Dithering is a process that allows for masking of the quantization or 'rounding' errors when going from a higher bit depth to a lower one. It is typically used when going from a higher bit depth to a lower one, but is not usually used when going the other way. It is essentially adding random noise to the data so that "rounding" errors are not systematic. It really came about because 16 bits is not enough to fully represent what we hear, especially at very low volumes. DAWs that sound engineers use usually work in at least 24 bits these days, but when mastering for a 16 bit, CD they need to eliminate any quantization errors.
Consider going from 24 bits to 16 bits. You can simply truncate the last 8 bits or you can round the 8 bits to get the 16th bit. Either one is a systematic approach which, in the digital world, can create noise. The problem is that the noise is systematic and that often is heard as some sort of regular distortion in the final analog. The idea of dithering is to add some random noise in the process, so the 16th bit gets set randomly rather than systematically. The dithering creates noise, but it is not regular so the ear does not pick up on it so readily.
Dithering is also used when calculations are done on 16 bit data, such as applying filters or DSP calculations. Theses often involve multiplication which creates a lot more digits, which has to be reduced to 16 bits. Dithering reduces the systematic error in that process to a random error.
When you are at 24 bits, the last few bits are well below normal hearing levels and the noise in the electronics is usually larger than the 24th bit. So, when working with 24 bits, dithering is nor normally used. However, in the quest for more and more resolution some people do dither 24 bits data, just hoping it will help.

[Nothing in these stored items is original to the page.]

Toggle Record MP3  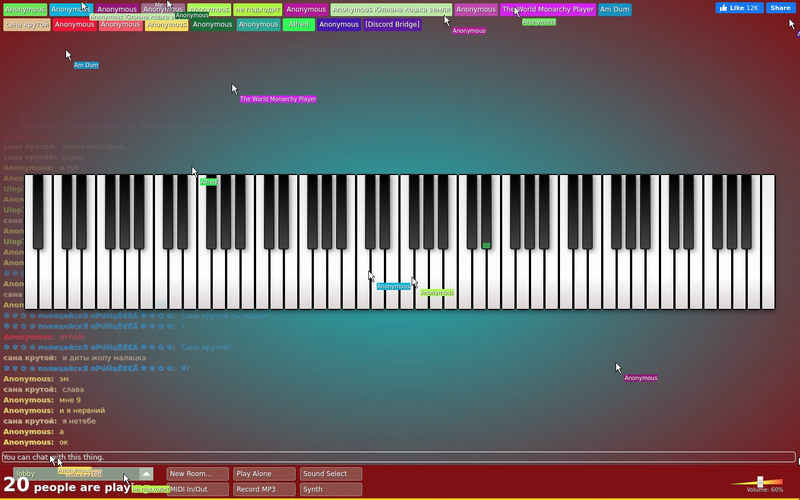tap(264, 489)
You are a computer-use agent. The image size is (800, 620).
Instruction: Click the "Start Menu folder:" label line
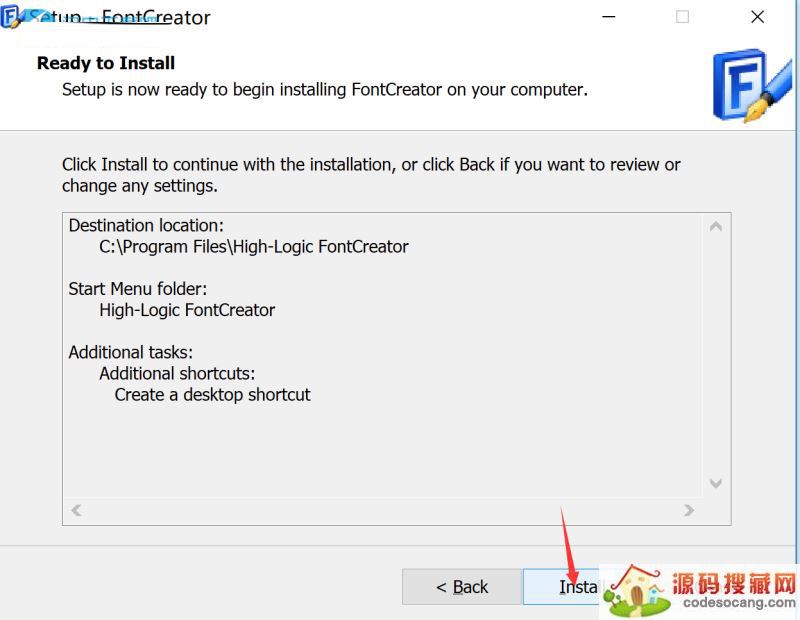138,288
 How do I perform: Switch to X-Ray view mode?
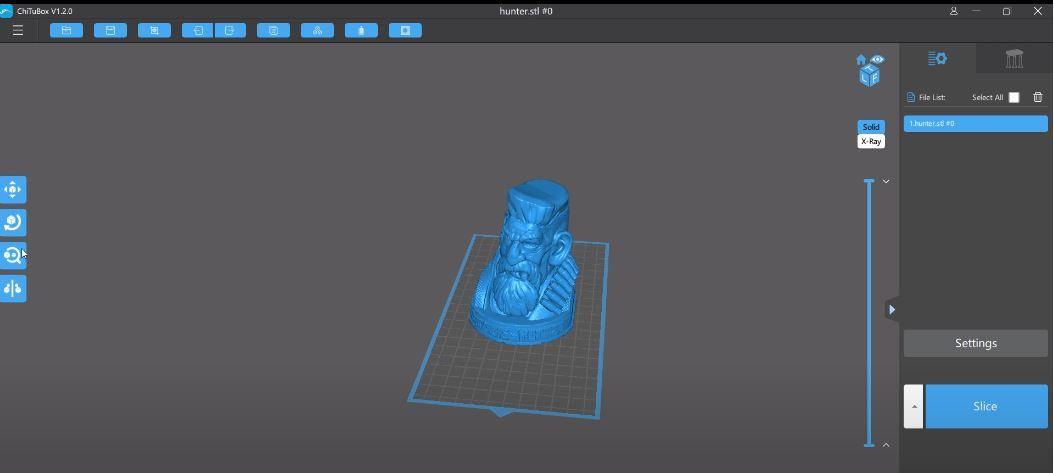click(871, 141)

Dithering is a complicated issue. Like upsampling, there is a theoretical side and a practical side. Pretty much everyone does it when manipulating 16 bit data (normalization for example. or mastering CDs) and some people use it for 24 bit data. But, in general, it is used when going from higher bit depth to a lower one in order to eliminate any systematic errors in the data.
Search on dithering when upsampling and you will find a lot of discussions on this topic. Wikipedia has a good general article on dithering. The Etymology section is very interesting. It talks about how dithering was used in early computers to make the results more accurate.
Note that dithering is also very often used in digital photography and digital video. For example if a device (like a phone or a camera) has a limited color palette dither can make the pictures look smoother. The rough edges of the limited palette get randomly smoothed to give a picture which appears to have more color resolution than the device actual has.
Hope than helps.